- [PROBLEM]: Every line of the entries below from the one containing "Image resolution: width=1389" to the one containing "You are a computer-use", both ends included, must be written out exactly. No other line belongs in the answer.
[INPUT DATA]
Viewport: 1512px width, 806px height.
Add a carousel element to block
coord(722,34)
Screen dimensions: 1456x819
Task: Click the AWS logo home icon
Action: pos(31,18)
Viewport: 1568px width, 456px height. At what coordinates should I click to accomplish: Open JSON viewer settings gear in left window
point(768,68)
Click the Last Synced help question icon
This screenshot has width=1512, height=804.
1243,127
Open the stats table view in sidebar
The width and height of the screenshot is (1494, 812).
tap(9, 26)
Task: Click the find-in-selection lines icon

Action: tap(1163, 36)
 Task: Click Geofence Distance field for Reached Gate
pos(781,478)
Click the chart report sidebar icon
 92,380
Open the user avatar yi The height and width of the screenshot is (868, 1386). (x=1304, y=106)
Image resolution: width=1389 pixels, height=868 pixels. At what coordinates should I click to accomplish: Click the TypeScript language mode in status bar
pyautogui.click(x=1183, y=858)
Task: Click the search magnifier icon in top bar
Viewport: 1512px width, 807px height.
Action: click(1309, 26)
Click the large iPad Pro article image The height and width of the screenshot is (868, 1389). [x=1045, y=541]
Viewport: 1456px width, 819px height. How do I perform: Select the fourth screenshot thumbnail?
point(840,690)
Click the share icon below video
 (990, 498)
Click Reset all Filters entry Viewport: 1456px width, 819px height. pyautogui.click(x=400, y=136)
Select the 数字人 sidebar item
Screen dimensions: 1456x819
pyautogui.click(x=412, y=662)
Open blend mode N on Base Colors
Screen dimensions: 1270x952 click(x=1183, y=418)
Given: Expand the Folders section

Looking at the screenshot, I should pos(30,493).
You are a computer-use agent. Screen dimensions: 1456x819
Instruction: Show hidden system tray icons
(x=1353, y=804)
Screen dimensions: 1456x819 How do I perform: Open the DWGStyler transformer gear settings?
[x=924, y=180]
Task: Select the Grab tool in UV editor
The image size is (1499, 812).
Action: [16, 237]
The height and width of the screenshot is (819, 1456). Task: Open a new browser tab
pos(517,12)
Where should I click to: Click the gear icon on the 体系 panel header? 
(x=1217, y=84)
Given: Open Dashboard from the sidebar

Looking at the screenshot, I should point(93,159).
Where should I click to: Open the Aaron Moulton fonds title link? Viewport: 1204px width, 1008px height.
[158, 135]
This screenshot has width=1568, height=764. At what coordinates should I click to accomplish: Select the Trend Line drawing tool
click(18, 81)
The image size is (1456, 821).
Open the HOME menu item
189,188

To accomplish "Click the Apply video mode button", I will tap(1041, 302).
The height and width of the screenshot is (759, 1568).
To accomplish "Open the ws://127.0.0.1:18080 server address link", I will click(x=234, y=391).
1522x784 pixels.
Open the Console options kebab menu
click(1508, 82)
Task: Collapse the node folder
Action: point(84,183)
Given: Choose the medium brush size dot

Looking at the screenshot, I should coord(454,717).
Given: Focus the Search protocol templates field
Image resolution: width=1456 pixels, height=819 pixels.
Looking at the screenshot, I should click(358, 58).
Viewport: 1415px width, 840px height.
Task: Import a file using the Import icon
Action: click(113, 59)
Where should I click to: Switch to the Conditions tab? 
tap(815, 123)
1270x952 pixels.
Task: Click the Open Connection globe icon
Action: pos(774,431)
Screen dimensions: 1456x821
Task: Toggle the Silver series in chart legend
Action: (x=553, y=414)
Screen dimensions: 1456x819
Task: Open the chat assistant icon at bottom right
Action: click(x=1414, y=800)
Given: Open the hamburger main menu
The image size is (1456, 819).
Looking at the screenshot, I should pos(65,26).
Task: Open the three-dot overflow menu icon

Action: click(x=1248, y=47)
[/INPUT DATA]
- [TASK ANSWER]:
Image resolution: width=1389 pixels, height=868 pixels. At what coordinates should I click to accomplish: Click the TypeScript language mode in status bar
pyautogui.click(x=1183, y=858)
Task: Click the search magnifier icon in top bar
Viewport: 1512px width, 807px height.
Action: click(1309, 26)
Click the large iPad Pro article image The height and width of the screenshot is (868, 1389). [x=1045, y=541]
Viewport: 1456px width, 819px height. How do I perform: Select the fourth screenshot thumbnail?
point(840,690)
Click the share icon below video
 (990, 498)
Click Reset all Filters entry Viewport: 1456px width, 819px height. pyautogui.click(x=400, y=136)
Select the 数字人 sidebar item
Screen dimensions: 1456x819
pyautogui.click(x=412, y=662)
Open blend mode N on Base Colors
Screen dimensions: 1270x952 click(x=1183, y=418)
Given: Expand the Folders section

Looking at the screenshot, I should pos(30,493).
You are a computer-use agent. Screen dimensions: 1456x819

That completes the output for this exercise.